# TASK STATEMENT
Print each record below word for word.
··· SUPPLIED DATA ···
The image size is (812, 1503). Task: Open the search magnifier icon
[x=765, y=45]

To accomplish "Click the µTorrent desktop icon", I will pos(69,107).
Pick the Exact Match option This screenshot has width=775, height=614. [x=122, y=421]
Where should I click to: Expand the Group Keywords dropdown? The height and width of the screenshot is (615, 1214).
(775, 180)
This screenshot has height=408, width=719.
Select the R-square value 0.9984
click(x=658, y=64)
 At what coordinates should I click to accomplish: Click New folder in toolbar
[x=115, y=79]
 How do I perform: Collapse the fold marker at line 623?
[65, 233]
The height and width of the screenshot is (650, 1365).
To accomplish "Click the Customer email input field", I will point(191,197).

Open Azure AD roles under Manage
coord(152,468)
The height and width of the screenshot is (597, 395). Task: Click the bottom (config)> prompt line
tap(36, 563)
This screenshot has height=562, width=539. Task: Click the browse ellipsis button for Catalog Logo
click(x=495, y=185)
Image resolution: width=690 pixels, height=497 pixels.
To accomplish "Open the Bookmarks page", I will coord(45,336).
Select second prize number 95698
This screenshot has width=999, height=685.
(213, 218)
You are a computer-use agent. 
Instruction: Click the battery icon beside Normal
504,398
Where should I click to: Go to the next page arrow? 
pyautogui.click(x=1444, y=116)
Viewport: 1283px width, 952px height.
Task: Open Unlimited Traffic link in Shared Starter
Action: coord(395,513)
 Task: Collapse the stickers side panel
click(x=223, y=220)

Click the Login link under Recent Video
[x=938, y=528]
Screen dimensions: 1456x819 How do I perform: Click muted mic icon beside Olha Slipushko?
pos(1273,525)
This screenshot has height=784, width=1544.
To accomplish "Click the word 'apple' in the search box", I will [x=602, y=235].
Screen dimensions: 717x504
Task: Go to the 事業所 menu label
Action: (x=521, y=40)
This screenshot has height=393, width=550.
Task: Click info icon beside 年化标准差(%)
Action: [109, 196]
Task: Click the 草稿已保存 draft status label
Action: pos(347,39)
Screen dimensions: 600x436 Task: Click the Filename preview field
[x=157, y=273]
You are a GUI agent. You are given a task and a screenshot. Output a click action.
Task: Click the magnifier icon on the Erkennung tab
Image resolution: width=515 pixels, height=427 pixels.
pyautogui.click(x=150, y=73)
···
# SOLUTION TO THE PROBLEM
The image size is (812, 1503). Task: Open the search magnifier icon
[x=765, y=45]

To accomplish "Click the µTorrent desktop icon", I will pos(69,107).
Pick the Exact Match option This screenshot has width=775, height=614. [x=122, y=421]
Where should I click to: Expand the Group Keywords dropdown? The height and width of the screenshot is (615, 1214).
(775, 180)
This screenshot has height=408, width=719.
Select the R-square value 0.9984
click(x=658, y=64)
 At what coordinates should I click to accomplish: Click New folder in toolbar
[x=115, y=79]
 How do I perform: Collapse the fold marker at line 623?
[65, 233]
The height and width of the screenshot is (650, 1365).
To accomplish "Click the Customer email input field", I will point(191,197).

Open Azure AD roles under Manage
coord(152,468)
The height and width of the screenshot is (597, 395). Task: Click the bottom (config)> prompt line
tap(36, 563)
This screenshot has height=562, width=539. Task: Click the browse ellipsis button for Catalog Logo
click(x=495, y=185)
Image resolution: width=690 pixels, height=497 pixels.
To accomplish "Open the Bookmarks page", I will coord(45,336).
Select second prize number 95698
This screenshot has width=999, height=685.
(213, 218)
You are a computer-use agent. 
Instruction: Click the battery icon beside Normal
504,398
Where should I click to: Go to the next page arrow? 
pyautogui.click(x=1444, y=116)
Viewport: 1283px width, 952px height.
Task: Open Unlimited Traffic link in Shared Starter
Action: coord(395,513)
 Task: Collapse the stickers side panel
click(x=223, y=220)

Click the Login link under Recent Video
[x=938, y=528]
Screen dimensions: 1456x819 How do I perform: Click muted mic icon beside Olha Slipushko?
pos(1273,525)
This screenshot has height=784, width=1544.
To accomplish "Click the word 'apple' in the search box", I will [x=602, y=235].
Screen dimensions: 717x504
Task: Go to the 事業所 menu label
Action: (x=521, y=40)
This screenshot has height=393, width=550.
Task: Click info icon beside 年化标准差(%)
Action: [109, 196]
Task: Click the 草稿已保存 draft status label
Action: pos(347,39)
Screen dimensions: 600x436 Task: Click the Filename preview field
[x=157, y=273]
You are a GUI agent. You are given a task and a screenshot. Output a click action.
Task: Click the magnifier icon on the Erkennung tab
Image resolution: width=515 pixels, height=427 pixels.
pyautogui.click(x=150, y=73)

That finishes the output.